== Segment start ==

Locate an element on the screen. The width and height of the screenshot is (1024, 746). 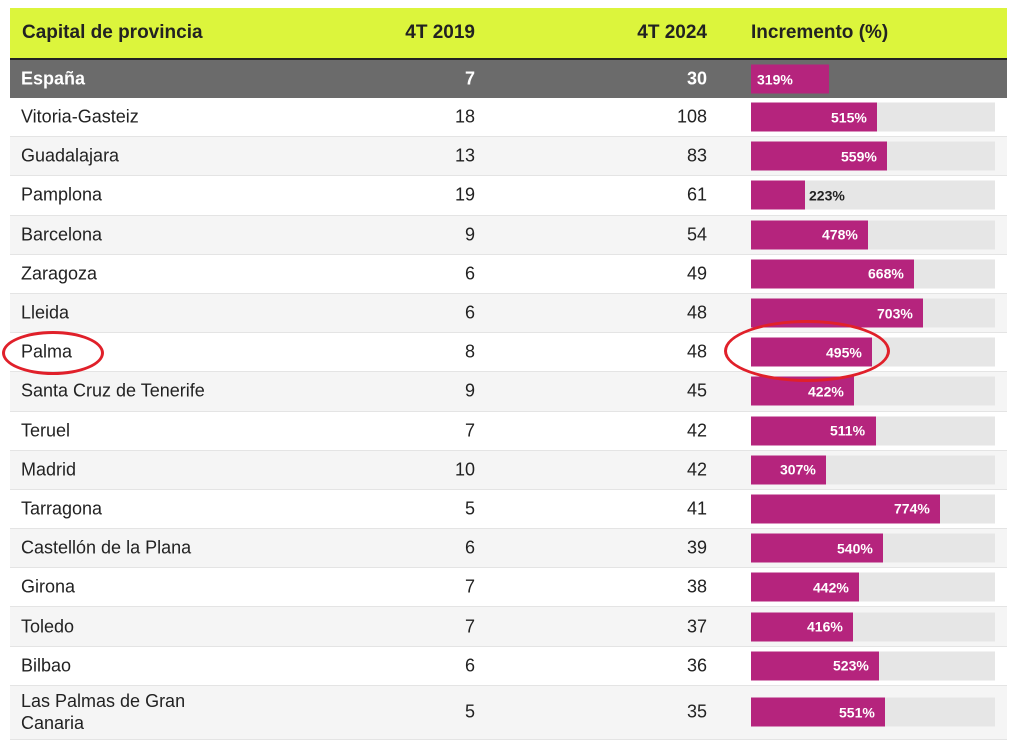
cell-capital: Barcelona is located at coordinates (62, 234).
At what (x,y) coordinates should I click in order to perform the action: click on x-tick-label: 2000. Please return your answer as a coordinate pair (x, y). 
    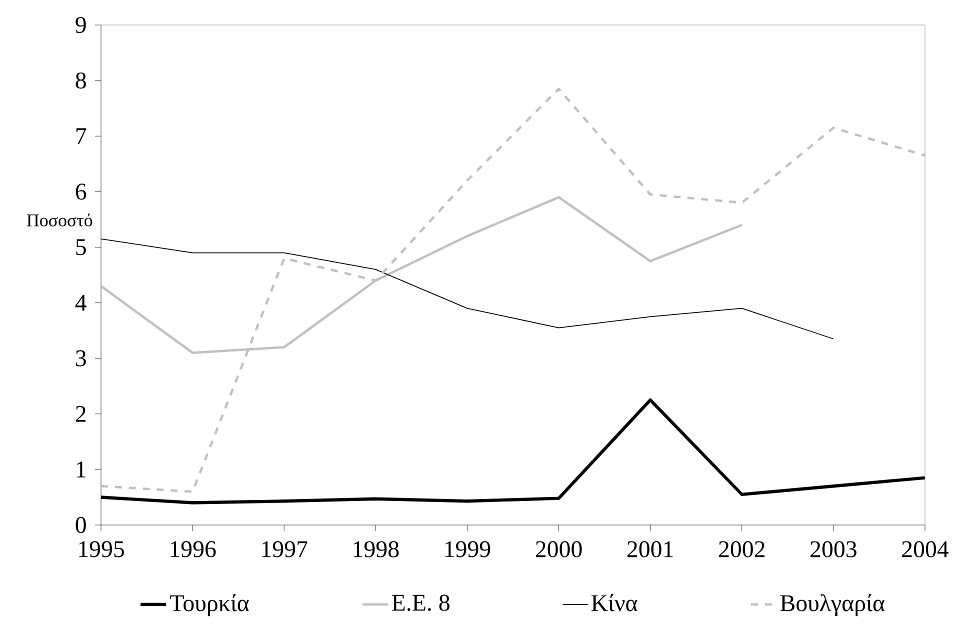
    Looking at the image, I should click on (559, 550).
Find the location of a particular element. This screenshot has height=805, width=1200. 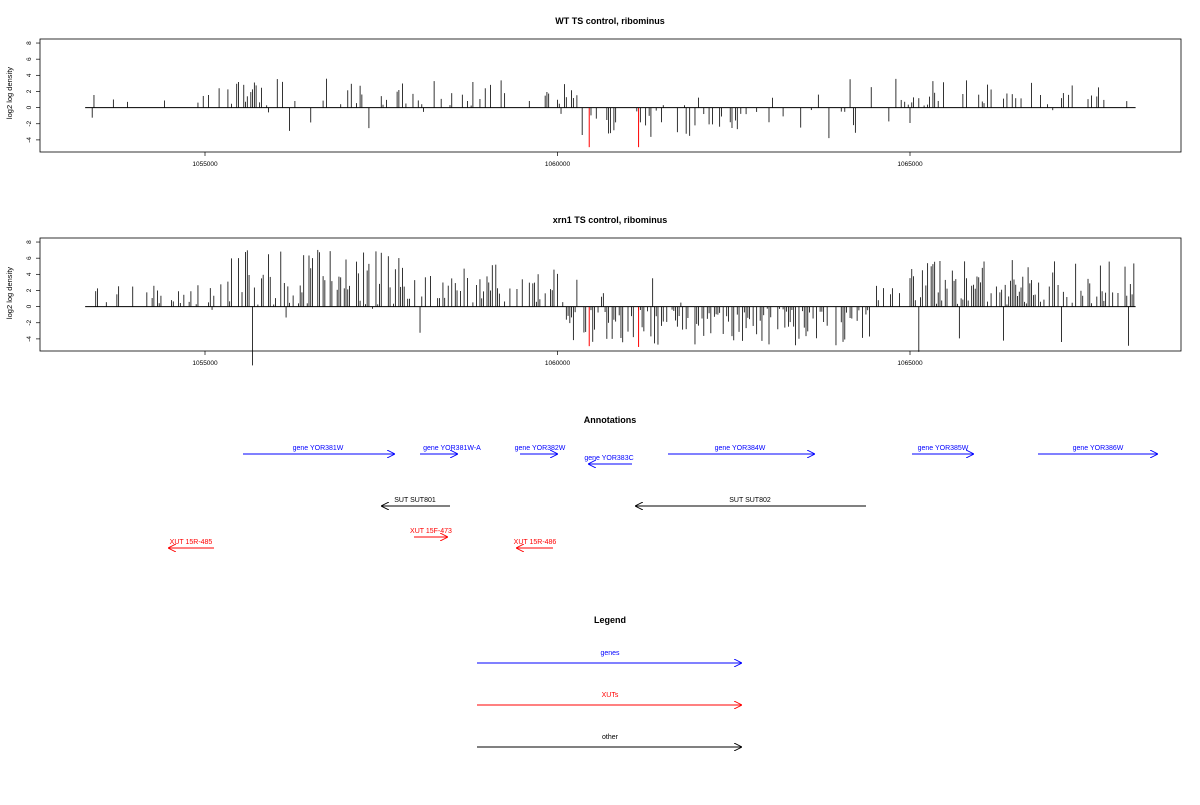

legend-label: other is located at coordinates (610, 738).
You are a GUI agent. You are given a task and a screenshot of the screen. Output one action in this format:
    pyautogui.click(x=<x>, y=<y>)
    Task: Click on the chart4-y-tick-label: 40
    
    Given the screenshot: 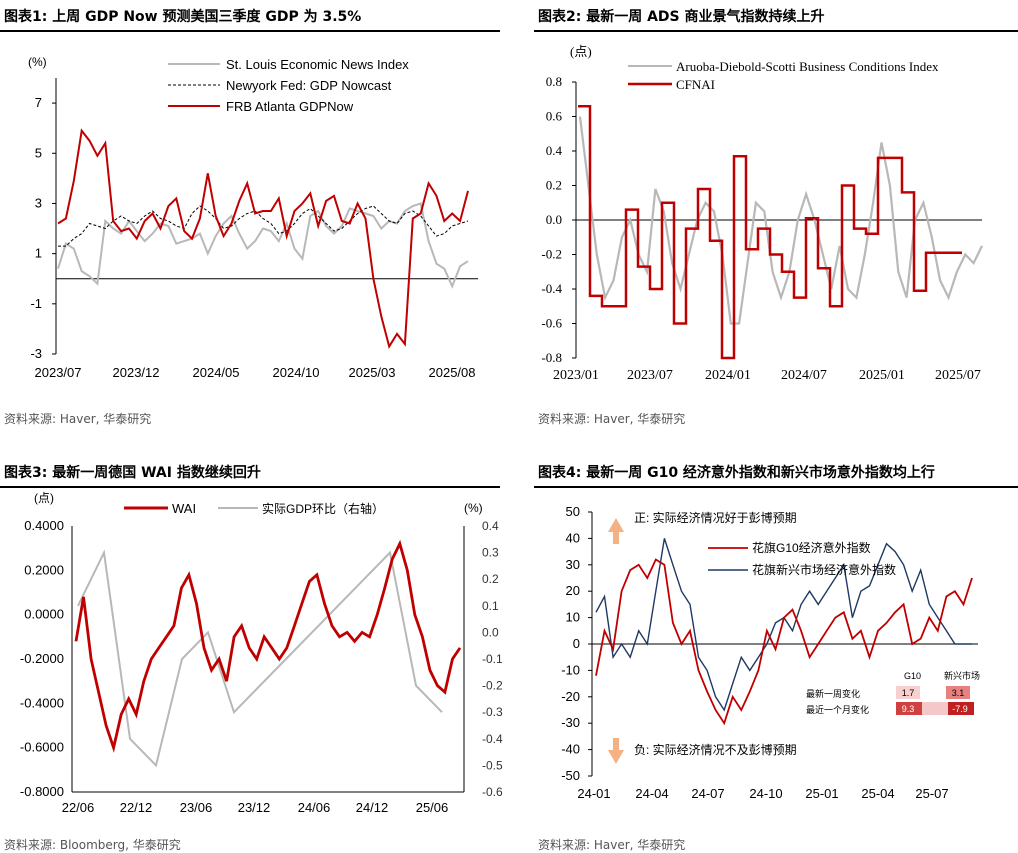 What is the action you would take?
    pyautogui.click(x=573, y=538)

== Segment end ==

> **Aim of the task**: Please copy the listing word for word. Begin at its very first line and stop after the line that contains "Looking at the". Leave out the pictures.

> **Task response**:
Locate an element on the screen. The width and height of the screenshot is (1024, 746). 
cell-capital: Barcelona is located at coordinates (62, 234).
At what (x,y) coordinates should I click in order to perform the action: click on x-tick-label: 2000. Please return your answer as a coordinate pair (x, y). 
    Looking at the image, I should click on (559, 550).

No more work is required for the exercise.